‘Relentless’ climate crisis intensified in 2020, says UN report
Pandemic had no effect on atmospheric CO2 levels but made impacts of global heating worse for millions, report says
There was a “relentless” intensification of the climate crisis in 2020, according to the UN’s World Meteorological Organization.
The coronavirus pandemic made the accelerating impacts of global heating even worse for millions of people. But the temporary dip in carbon emissions due to lockdowns had no discernible impact on atmospheric concentrations of greenhouse gases, the WMO report said.
Last year was ranked as the hottest on record, in a tie with 2016 and 2019, despite the cooling effect of the cyclical natural climate phenomenon, La Niña. Without this, 2020 would most likely have been the hottest year yet. The decade 2011-20 was the hottest on record.

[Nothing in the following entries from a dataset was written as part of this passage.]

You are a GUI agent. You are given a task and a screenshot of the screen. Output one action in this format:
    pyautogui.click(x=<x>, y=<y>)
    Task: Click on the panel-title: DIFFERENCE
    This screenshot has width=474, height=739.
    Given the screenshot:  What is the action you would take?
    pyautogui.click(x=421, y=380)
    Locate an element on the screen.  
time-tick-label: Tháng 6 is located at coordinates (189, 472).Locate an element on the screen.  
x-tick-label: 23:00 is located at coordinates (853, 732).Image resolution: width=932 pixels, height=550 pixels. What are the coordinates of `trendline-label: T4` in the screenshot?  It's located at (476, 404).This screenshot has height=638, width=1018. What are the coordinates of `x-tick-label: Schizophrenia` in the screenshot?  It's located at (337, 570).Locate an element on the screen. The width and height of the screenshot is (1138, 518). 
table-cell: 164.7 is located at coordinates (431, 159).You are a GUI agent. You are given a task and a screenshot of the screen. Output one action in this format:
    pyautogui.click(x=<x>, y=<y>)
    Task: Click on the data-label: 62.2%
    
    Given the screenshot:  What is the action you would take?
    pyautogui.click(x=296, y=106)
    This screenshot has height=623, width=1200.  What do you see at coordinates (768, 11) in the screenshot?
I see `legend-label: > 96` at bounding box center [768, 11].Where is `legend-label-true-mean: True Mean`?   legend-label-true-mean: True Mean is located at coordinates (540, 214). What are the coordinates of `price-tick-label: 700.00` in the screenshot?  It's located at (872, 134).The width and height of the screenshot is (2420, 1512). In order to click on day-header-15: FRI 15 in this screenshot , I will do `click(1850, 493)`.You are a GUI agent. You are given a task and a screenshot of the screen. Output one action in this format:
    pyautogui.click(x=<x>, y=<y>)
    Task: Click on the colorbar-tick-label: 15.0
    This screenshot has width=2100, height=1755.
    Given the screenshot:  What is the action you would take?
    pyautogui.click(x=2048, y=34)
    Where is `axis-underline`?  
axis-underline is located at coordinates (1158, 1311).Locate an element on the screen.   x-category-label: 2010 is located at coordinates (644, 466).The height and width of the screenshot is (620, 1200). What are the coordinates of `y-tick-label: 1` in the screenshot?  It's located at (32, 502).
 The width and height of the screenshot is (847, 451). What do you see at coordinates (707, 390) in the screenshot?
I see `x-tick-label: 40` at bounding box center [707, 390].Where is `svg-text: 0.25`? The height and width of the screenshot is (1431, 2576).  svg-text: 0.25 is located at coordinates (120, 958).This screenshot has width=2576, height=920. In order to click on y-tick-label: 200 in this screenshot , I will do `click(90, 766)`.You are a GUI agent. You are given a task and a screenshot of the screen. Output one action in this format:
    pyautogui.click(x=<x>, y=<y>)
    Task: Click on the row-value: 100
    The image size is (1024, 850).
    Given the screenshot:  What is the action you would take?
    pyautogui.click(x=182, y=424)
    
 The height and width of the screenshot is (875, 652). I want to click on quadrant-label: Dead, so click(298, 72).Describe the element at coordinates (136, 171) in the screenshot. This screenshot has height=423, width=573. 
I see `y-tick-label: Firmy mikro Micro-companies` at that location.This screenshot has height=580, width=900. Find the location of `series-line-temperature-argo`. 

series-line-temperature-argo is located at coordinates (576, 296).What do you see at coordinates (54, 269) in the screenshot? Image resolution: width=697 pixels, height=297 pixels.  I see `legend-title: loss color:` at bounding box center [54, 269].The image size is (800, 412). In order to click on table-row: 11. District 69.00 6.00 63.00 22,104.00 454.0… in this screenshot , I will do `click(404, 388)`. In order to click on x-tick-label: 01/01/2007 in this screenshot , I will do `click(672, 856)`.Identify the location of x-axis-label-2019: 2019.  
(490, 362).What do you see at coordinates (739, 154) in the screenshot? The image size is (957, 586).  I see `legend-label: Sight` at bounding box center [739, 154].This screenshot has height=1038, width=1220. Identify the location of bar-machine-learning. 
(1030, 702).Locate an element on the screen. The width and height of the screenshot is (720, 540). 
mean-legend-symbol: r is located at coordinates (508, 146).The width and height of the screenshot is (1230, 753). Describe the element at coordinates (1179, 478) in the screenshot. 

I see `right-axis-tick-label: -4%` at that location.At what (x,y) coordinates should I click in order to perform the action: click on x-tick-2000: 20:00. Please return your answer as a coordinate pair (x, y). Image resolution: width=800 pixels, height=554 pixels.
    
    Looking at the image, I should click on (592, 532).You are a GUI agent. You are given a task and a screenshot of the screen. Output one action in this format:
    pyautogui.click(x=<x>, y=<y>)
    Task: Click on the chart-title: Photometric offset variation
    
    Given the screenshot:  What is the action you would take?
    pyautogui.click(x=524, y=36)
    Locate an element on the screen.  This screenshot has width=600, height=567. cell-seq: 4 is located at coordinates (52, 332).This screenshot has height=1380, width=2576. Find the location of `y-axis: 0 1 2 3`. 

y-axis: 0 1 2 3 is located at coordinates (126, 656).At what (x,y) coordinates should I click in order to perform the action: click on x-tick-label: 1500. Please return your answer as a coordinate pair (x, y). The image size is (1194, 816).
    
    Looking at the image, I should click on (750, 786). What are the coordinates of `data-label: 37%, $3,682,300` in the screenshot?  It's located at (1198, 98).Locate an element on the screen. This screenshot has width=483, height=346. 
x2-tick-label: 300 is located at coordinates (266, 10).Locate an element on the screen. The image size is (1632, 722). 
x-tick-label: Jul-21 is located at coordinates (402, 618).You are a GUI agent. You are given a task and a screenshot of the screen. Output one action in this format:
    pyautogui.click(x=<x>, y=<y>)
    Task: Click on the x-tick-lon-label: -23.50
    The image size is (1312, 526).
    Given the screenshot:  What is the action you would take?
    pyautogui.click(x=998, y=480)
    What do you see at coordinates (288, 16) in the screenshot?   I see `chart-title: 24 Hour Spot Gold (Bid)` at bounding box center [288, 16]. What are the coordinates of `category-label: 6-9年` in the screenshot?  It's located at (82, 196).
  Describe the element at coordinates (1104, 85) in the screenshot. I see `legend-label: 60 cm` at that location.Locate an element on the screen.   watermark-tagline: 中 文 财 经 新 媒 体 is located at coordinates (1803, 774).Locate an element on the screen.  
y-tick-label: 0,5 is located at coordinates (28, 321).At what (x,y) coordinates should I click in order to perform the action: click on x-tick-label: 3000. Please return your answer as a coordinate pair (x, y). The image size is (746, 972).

Extreme weather events broke records across the world, from hurricanes and cyclones in the US and India, heatwaves in Australia and the Arctic, floods in large parts of Africa and Asia, and wildfires in the US.
“All the key climate and impacts information in this report highlight relentless, continuing climate change, an increasing occurrence and intensification of extreme events, and severe losses and damage, affecting people, societies and economies,” said Petteri Taalas, the WMO secretary general.
The WMO’s State of the Climate report comes just before a global leaders’ summit, convened by the US president, Joe Biden, and as the UK prepares to host the crucial Cop26 UN climate summit in November, at which urgent action must be agreed to meet the goals of the 2015 Paris agreement, to keep the global temperature increase to well below 2C and 1.5C if possible. In 2020, the temperature was 1.2C above pre-industrial levels.
“This is the year for action,” said the UN head, António Guterres. “The climate is changing, and the impacts are already too costly for people and the planet".